Posted Sep 20, 2017 19:46 UTC (Wed) by ncm (guest, #165)
In reply to: C, still? by k3ninho
Parent article: Building the kernel with Clang

Thank you for asking.

The paper cited is one in a long line of apologia. There was a time when writing apologia was a respected activity, and apologia were widely persuasive. Although reading old apologia offers a precious glimpse into a lost world, they have ceased to persuade. As well-written as they often were (and remain), too many of the facts they cited have turned out to be falsehoods, and too many of the truisms have turned out, in the fullness of time, to be mere truthiness. (This last term seems quaint now; only a year ago, truth was something even liars pretended to.) Too many of the merits claimed were, in fact, harms, or are merits we may claim without accepting the argument.

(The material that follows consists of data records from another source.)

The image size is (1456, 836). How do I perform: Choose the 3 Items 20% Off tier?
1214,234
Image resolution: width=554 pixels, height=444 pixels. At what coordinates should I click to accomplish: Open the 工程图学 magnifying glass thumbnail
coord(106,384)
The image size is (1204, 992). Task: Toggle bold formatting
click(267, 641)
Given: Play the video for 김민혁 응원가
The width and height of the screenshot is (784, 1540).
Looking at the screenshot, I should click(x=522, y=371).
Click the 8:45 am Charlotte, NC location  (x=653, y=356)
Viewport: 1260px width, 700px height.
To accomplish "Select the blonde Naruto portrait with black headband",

In this case, essentially all of its valid arguments apply equally well to C and C++; the author contrasts them with "managed languages". However, he presents as a truism that C is faster than other languages, where we know that well-written C++ is routinely faster than C. In general, though, the arguments are basically irrelevant to the topic of upgrading from C to C++ . Arguments over the merits of "safe" languages, in general, are suspect; the real question is where we expect to get correctness. Testing is nice, and checkers, and validators, but the place to get the pure stuff is by construction. When your language is powerful enough to present facilities (i.e., libraries) that admit only valid operations, without compromising performance, worries over invalid operations creeping in vanish.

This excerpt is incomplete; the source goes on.